— EXERCISE AIM —
Repeat the data below with no changes.

— DATA FOR ANALYSIS —
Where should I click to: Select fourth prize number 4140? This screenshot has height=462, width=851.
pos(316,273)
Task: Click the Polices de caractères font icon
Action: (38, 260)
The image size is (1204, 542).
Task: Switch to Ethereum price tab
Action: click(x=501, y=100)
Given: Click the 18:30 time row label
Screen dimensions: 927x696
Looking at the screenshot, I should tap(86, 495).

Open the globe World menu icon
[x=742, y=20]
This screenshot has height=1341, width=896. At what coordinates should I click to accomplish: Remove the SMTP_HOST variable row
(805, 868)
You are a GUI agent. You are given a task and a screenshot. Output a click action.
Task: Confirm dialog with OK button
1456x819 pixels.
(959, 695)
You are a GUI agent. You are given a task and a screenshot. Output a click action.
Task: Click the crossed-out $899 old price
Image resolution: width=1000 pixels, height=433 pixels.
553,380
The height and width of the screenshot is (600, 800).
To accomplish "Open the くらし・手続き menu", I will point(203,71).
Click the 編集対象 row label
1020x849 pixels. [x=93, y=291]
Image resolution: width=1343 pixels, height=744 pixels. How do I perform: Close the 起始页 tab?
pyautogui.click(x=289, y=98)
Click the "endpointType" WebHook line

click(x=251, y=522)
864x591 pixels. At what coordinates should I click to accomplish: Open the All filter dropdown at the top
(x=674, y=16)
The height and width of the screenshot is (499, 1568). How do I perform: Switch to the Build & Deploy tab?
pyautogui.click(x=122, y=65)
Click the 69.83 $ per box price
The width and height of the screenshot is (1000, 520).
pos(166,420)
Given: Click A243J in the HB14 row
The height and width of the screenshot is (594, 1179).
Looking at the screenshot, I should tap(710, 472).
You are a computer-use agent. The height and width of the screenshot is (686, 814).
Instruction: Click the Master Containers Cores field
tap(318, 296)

— WRITTEN ANSWER —
Where should I click to: Select fourth prize number 4140? This screenshot has height=462, width=851.
pos(316,273)
Task: Click the Polices de caractères font icon
Action: (38, 260)
The image size is (1204, 542).
Task: Switch to Ethereum price tab
Action: click(x=501, y=100)
Given: Click the 18:30 time row label
Screen dimensions: 927x696
Looking at the screenshot, I should tap(86, 495).

Open the globe World menu icon
[x=742, y=20]
This screenshot has height=1341, width=896. At what coordinates should I click to accomplish: Remove the SMTP_HOST variable row
(805, 868)
You are a GUI agent. You are given a task and a screenshot. Output a click action.
Task: Confirm dialog with OK button
1456x819 pixels.
(959, 695)
You are a GUI agent. You are given a task and a screenshot. Output a click action.
Task: Click the crossed-out $899 old price
Image resolution: width=1000 pixels, height=433 pixels.
553,380
The height and width of the screenshot is (600, 800).
To accomplish "Open the くらし・手続き menu", I will point(203,71).
Click the 編集対象 row label
1020x849 pixels. [x=93, y=291]
Image resolution: width=1343 pixels, height=744 pixels. How do I perform: Close the 起始页 tab?
pyautogui.click(x=289, y=98)
Click the "endpointType" WebHook line

click(x=251, y=522)
864x591 pixels. At what coordinates should I click to accomplish: Open the All filter dropdown at the top
(x=674, y=16)
The height and width of the screenshot is (499, 1568). How do I perform: Switch to the Build & Deploy tab?
pyautogui.click(x=122, y=65)
Click the 69.83 $ per box price
The width and height of the screenshot is (1000, 520).
pos(166,420)
Given: Click A243J in the HB14 row
The height and width of the screenshot is (594, 1179).
Looking at the screenshot, I should tap(710, 472).
You are a computer-use agent. The height and width of the screenshot is (686, 814).
Instruction: Click the Master Containers Cores field
tap(318, 296)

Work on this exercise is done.